### [Provided data]

***

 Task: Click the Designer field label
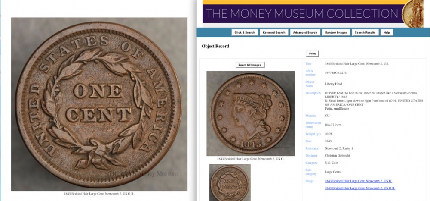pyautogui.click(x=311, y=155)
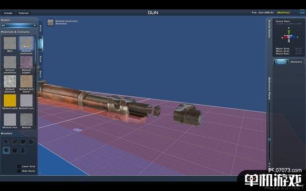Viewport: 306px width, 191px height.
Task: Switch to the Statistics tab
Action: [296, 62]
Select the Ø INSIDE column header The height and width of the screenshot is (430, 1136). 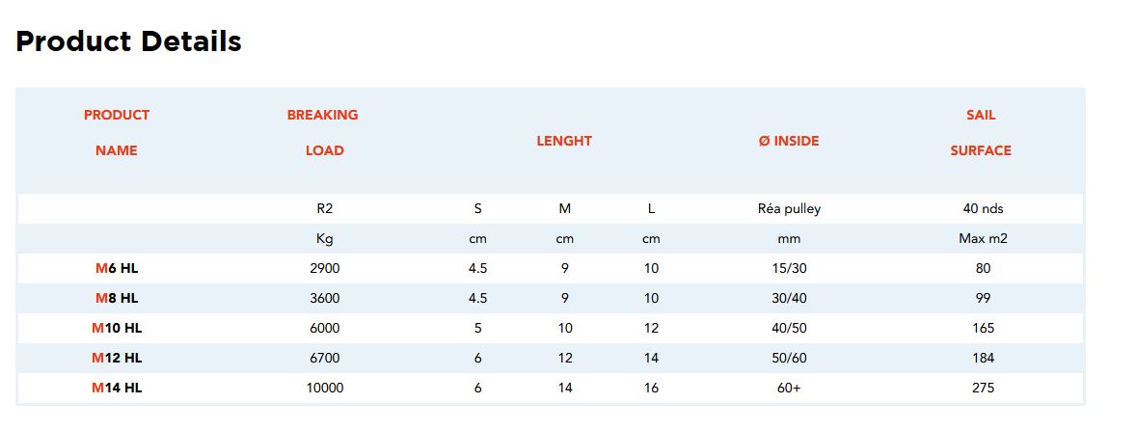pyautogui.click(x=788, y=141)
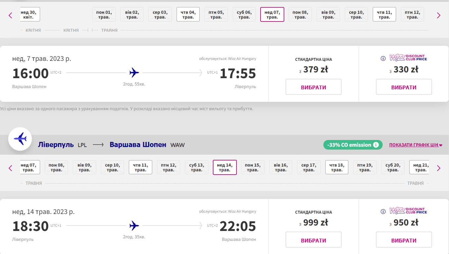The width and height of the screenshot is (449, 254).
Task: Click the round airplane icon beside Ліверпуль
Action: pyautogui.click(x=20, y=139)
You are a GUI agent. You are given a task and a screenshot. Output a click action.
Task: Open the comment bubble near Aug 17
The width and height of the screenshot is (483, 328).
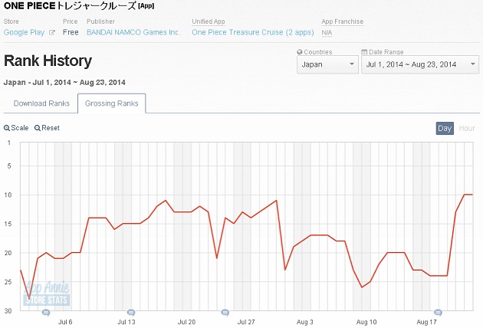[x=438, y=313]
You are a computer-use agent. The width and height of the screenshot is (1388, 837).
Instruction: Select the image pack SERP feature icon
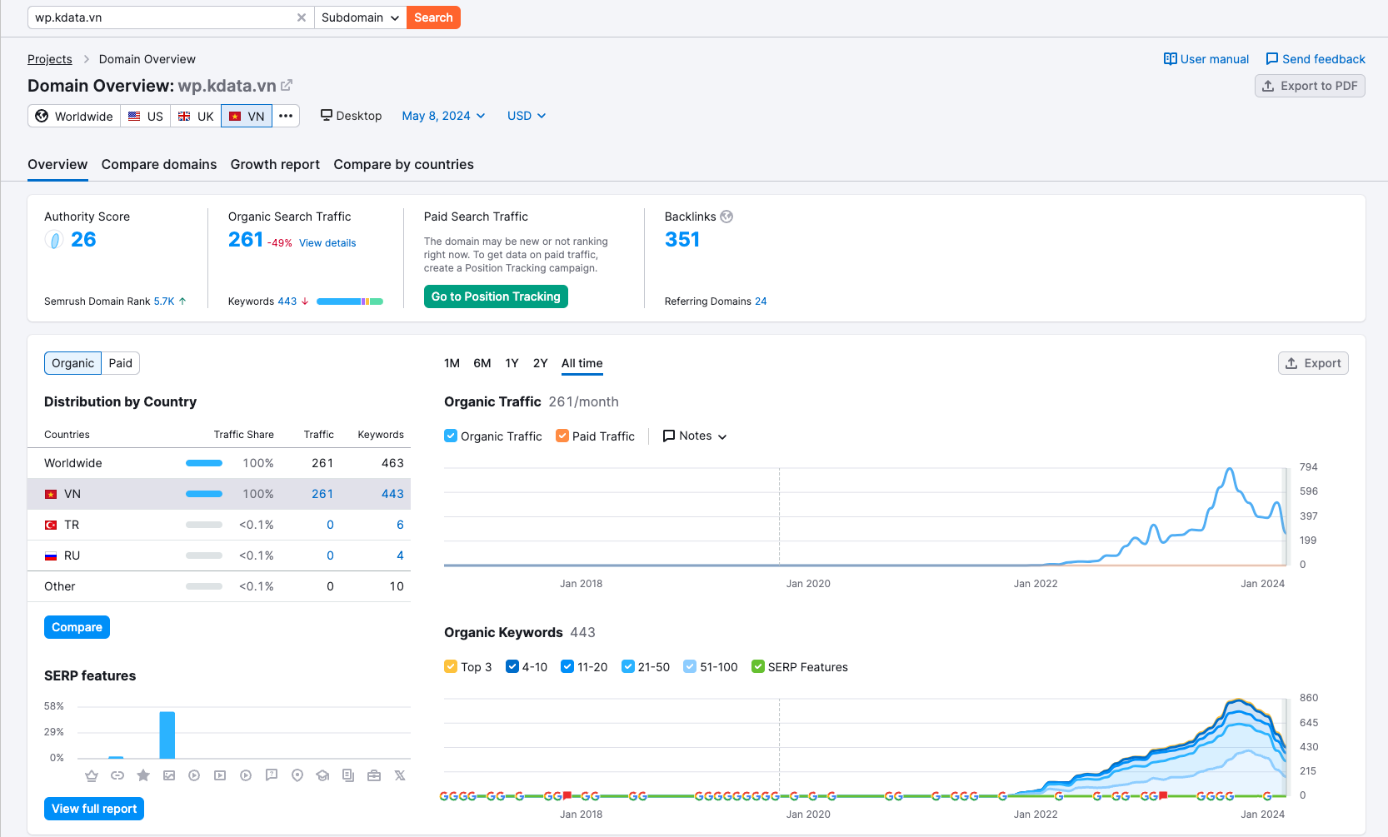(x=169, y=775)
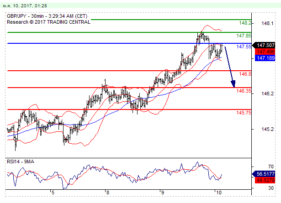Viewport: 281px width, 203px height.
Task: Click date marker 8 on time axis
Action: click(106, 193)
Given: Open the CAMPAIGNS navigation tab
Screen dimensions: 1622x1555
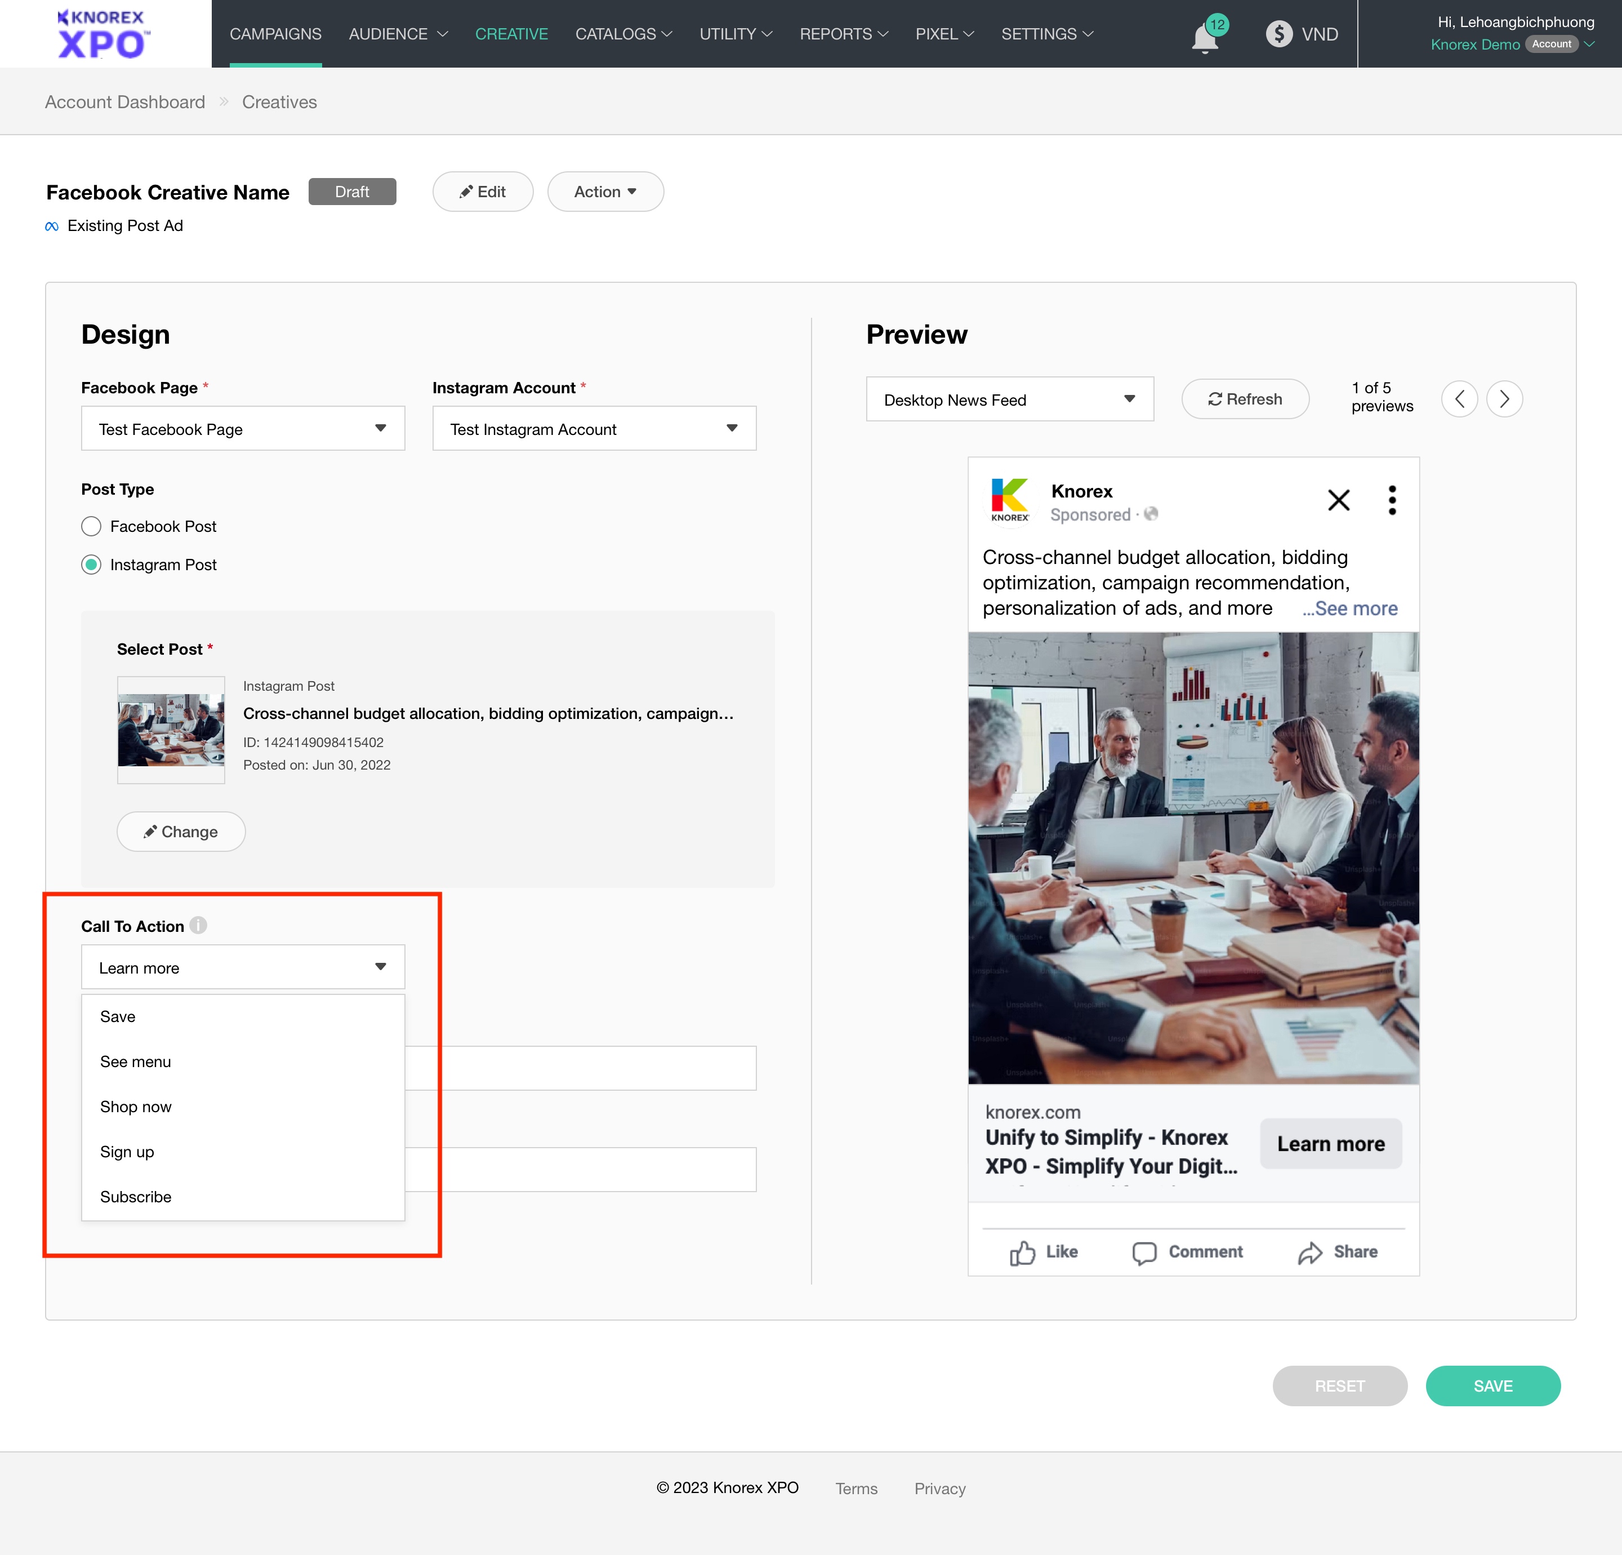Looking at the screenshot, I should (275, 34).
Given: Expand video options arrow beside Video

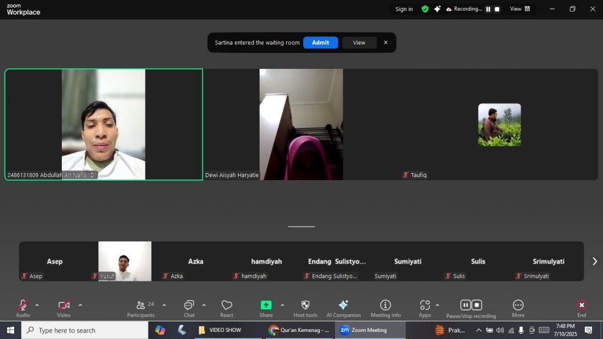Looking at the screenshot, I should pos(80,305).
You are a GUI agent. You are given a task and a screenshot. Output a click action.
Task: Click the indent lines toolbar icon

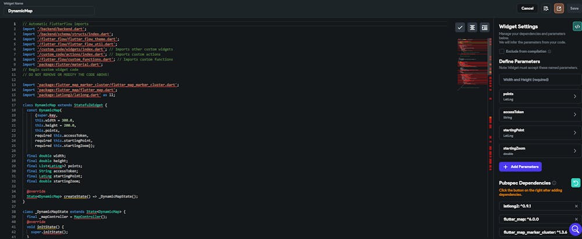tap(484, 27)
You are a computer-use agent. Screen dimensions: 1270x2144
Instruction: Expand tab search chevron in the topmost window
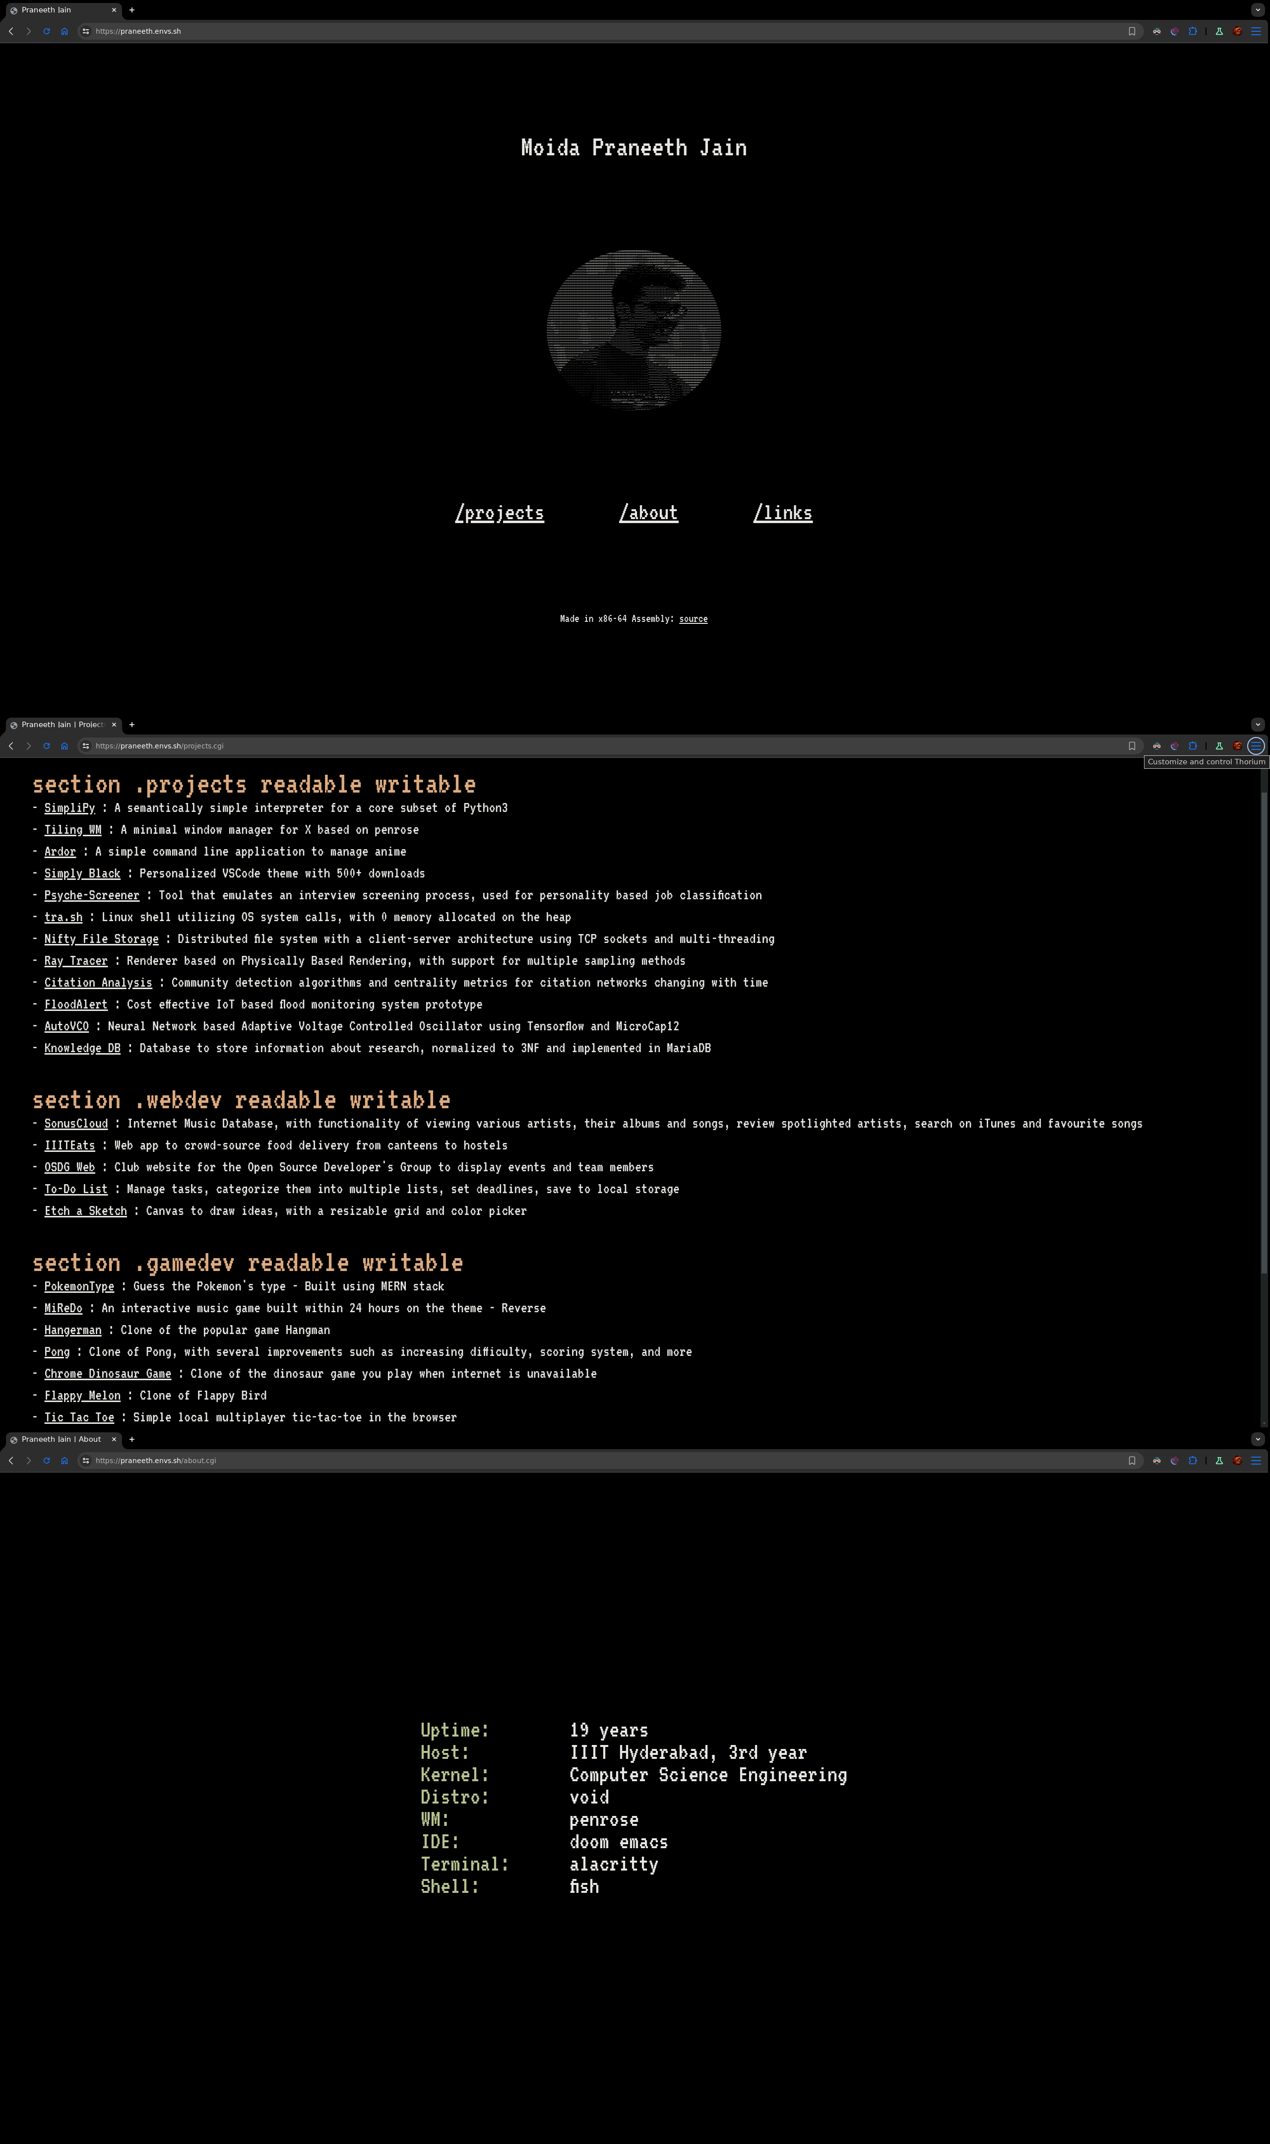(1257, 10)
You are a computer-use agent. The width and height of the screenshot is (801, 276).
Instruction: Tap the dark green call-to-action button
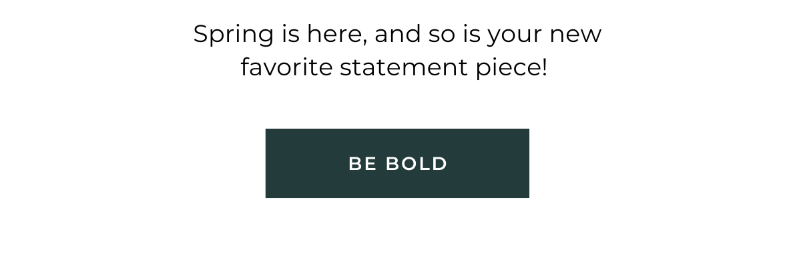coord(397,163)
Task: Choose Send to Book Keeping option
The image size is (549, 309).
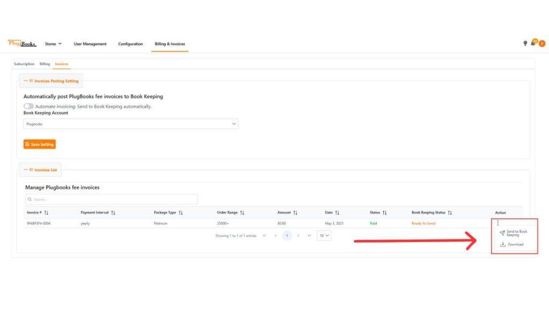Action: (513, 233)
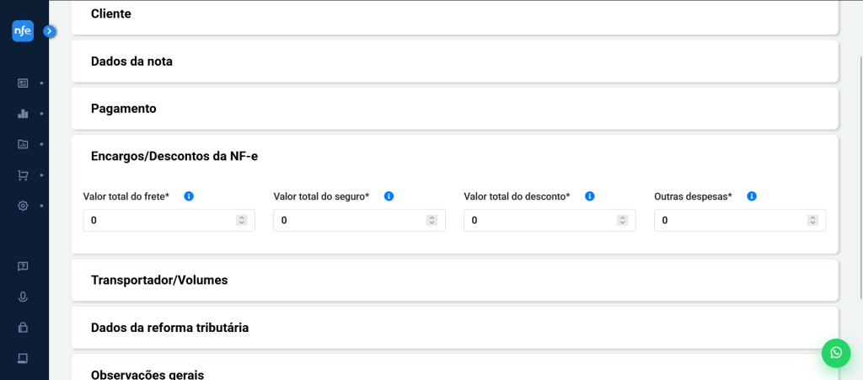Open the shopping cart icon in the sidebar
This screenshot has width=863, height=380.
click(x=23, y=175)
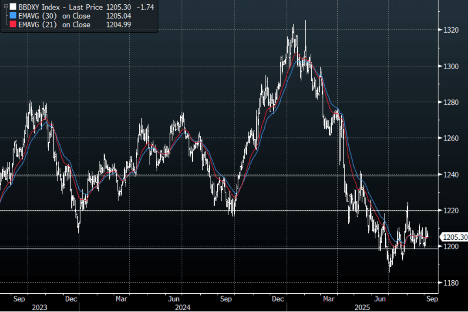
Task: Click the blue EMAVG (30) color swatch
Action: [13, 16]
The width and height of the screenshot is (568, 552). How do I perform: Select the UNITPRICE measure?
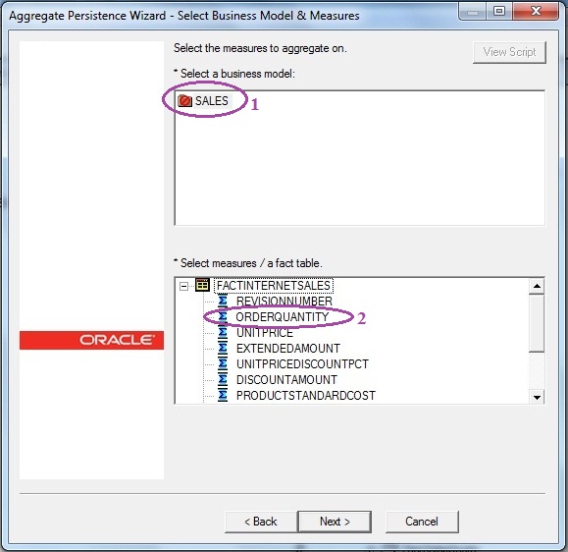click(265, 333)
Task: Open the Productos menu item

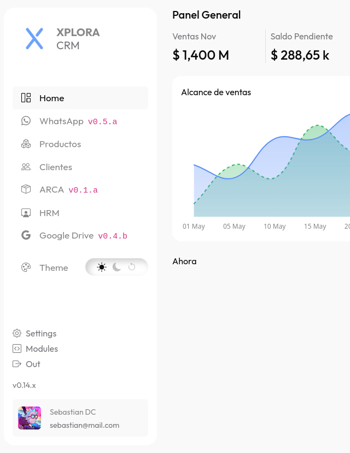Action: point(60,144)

***

### [Task details]
Write out the rows again, starting at the line that has "is (1388, 837)." and stopping after the line that has "Looking at the screenshot, I should (275, 34).", and put "Command" in place of "Instruction" with nothing else changed. Leave the pictures out.

### [Written answer]
You are a computer-use agent. The width and height of the screenshot is (1388, 837).
Command: Select the image pack SERP feature icon
(x=169, y=775)
Viewport: 281px width, 203px height.
Task: Click date marker 8 on time axis
Action: click(106, 193)
Given: Open the CAMPAIGNS navigation tab
Screen dimensions: 1622x1555
Looking at the screenshot, I should (275, 34).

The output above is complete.